Enquanto gestor de uma smart city, Carlos Carreiras está a habituado a ver Cascais apontada como referência na mobilidade sustentável. Mais raro é, de repente, ser ela própria “a primeira entidade em Portugal a conseguir importar equipamentos médicos da China”, em abril, em pleno crescendo da pandemia, e também a produzir máscaras.
O edil conta que primeiro houve uma procura de fornecedores, seguiu-se a confirmação da certificação e depois tratar da logística para garantir que o material chegava a Portugal e era possível a sua rápida distribuição. Num segundo momento, e face aos preços incomportáveis que as máscaras atingiram, resolveu tomar em mãos o assunto e a autarquia fez a encomenda ainda em abril para importar duas máquinas e gerir ela própria a produção de máscaras, mediante adjudicação. “Já estão a produzir, têm capacidade para produzir cinco milhões de máscaras por mês”.
O autarca revela que cada máquina custou 300 mil euros e que a matéria-prima 200 mil euros, pelo que o investimento rondou o milhão de euros.
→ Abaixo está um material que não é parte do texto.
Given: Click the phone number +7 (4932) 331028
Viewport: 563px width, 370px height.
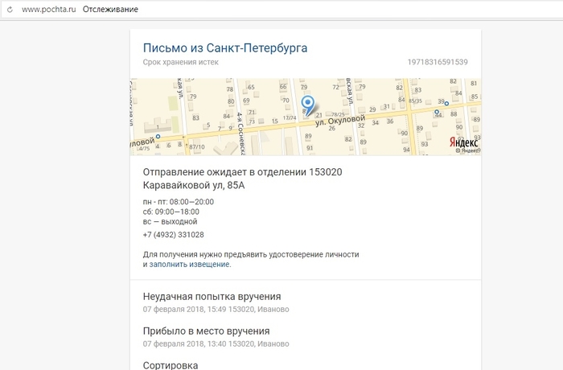Looking at the screenshot, I should click(x=173, y=235).
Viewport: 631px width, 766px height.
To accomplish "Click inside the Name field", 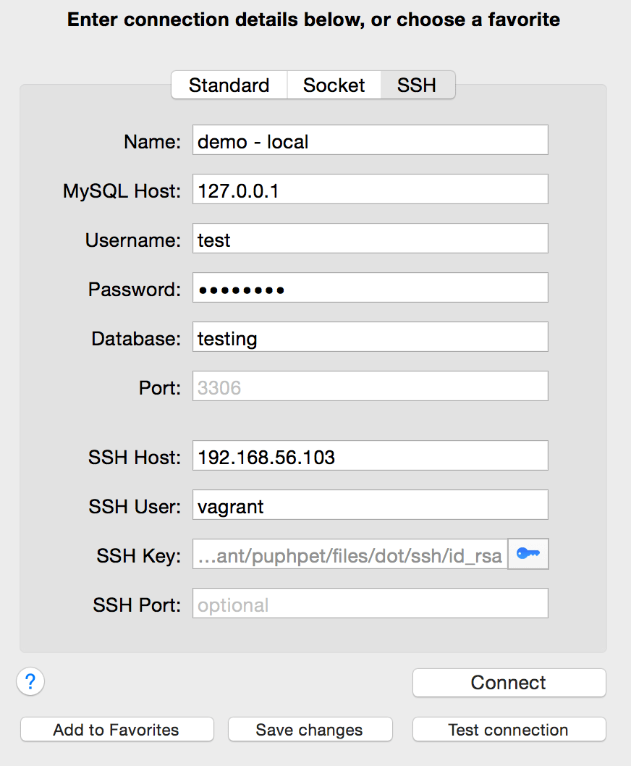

Carlos Carreiras explica que as máscaras estão a ser doadas às IPSS do concelho, que, por sua vez, cobram um máximo de 25 cêntimos por unidade aos munícipes. “É uma forma de ajudar também estas instituições, que estão a sentir dificuldades pela sobrecarga dos pedidos de ajuda”. A alguns idosos são levadas diretamente a casa por voluntários.
Com o teletrabalho ainda para lavar e durar, o autarca do PSD não hesita em afirmar que “esta é uma modalidade de trabalho que veio para ficar, desde que com o acordo do trabalhador e parecer positivo do empregador. Tendo isso em mente, o município está já a planear reajustar o seu património, de modo a que se possam gerar receitas para compensar as perdas que registou na sequência desta pandemia, revelou o autarca em entrevista no âmbito da segunda sessão do Portugal Mobi Summit 2020, iniciativa de que a Câmara de Cascais é parceira.